## BRIEF
Retype all of the data shown below, keeping every character the same.

## Data entries
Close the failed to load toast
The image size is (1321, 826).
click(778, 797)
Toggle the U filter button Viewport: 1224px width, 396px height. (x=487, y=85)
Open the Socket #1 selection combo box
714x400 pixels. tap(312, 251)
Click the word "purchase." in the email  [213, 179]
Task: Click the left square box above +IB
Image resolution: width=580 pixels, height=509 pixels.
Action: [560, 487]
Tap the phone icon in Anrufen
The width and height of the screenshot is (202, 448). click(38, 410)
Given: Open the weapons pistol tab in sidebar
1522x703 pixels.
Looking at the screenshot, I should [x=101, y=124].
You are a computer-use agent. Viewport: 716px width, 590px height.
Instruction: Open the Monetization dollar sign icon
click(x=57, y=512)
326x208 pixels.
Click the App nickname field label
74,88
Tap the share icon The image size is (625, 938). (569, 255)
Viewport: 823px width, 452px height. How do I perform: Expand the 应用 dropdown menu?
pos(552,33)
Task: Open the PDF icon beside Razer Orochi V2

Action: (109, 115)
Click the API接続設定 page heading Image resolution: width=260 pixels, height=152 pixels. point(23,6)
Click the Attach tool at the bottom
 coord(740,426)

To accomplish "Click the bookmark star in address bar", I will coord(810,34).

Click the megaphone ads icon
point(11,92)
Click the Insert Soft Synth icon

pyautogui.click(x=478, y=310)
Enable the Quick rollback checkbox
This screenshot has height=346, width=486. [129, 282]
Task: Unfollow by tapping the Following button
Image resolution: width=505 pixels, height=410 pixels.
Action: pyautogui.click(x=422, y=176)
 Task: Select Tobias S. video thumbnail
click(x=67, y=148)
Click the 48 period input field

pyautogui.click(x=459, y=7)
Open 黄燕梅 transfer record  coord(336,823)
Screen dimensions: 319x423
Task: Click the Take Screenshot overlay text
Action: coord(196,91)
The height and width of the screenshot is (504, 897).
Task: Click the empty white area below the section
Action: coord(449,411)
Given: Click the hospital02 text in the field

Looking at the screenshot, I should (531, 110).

## ANSWER TO THE PROBLEM
Close the failed to load toast
The image size is (1321, 826).
click(778, 797)
Toggle the U filter button Viewport: 1224px width, 396px height. (x=487, y=85)
Open the Socket #1 selection combo box
714x400 pixels. tap(312, 251)
Click the word "purchase." in the email  [213, 179]
Task: Click the left square box above +IB
Image resolution: width=580 pixels, height=509 pixels.
Action: [560, 487]
Tap the phone icon in Anrufen
The width and height of the screenshot is (202, 448). click(38, 410)
Given: Open the weapons pistol tab in sidebar
1522x703 pixels.
Looking at the screenshot, I should [x=101, y=124].
You are a computer-use agent. Viewport: 716px width, 590px height.
Instruction: Open the Monetization dollar sign icon
click(x=57, y=512)
326x208 pixels.
Click the App nickname field label
74,88
Tap the share icon The image size is (625, 938). (569, 255)
Viewport: 823px width, 452px height. How do I perform: Expand the 应用 dropdown menu?
pos(552,33)
Task: Open the PDF icon beside Razer Orochi V2

Action: (109, 115)
Click the API接続設定 page heading Image resolution: width=260 pixels, height=152 pixels. point(23,6)
Click the Attach tool at the bottom
 coord(740,426)

To accomplish "Click the bookmark star in address bar", I will coord(810,34).

Click the megaphone ads icon
point(11,92)
Click the Insert Soft Synth icon

pyautogui.click(x=478, y=310)
Enable the Quick rollback checkbox
This screenshot has height=346, width=486. [129, 282]
Task: Unfollow by tapping the Following button
Image resolution: width=505 pixels, height=410 pixels.
Action: pyautogui.click(x=422, y=176)
 Task: Select Tobias S. video thumbnail
click(x=67, y=148)
Click the 48 period input field

pyautogui.click(x=459, y=7)
Open 黄燕梅 transfer record  coord(336,823)
Screen dimensions: 319x423
Task: Click the Take Screenshot overlay text
Action: coord(196,91)
The height and width of the screenshot is (504, 897).
Task: Click the empty white area below the section
Action: coord(449,411)
Given: Click the hospital02 text in the field

Looking at the screenshot, I should (531, 110).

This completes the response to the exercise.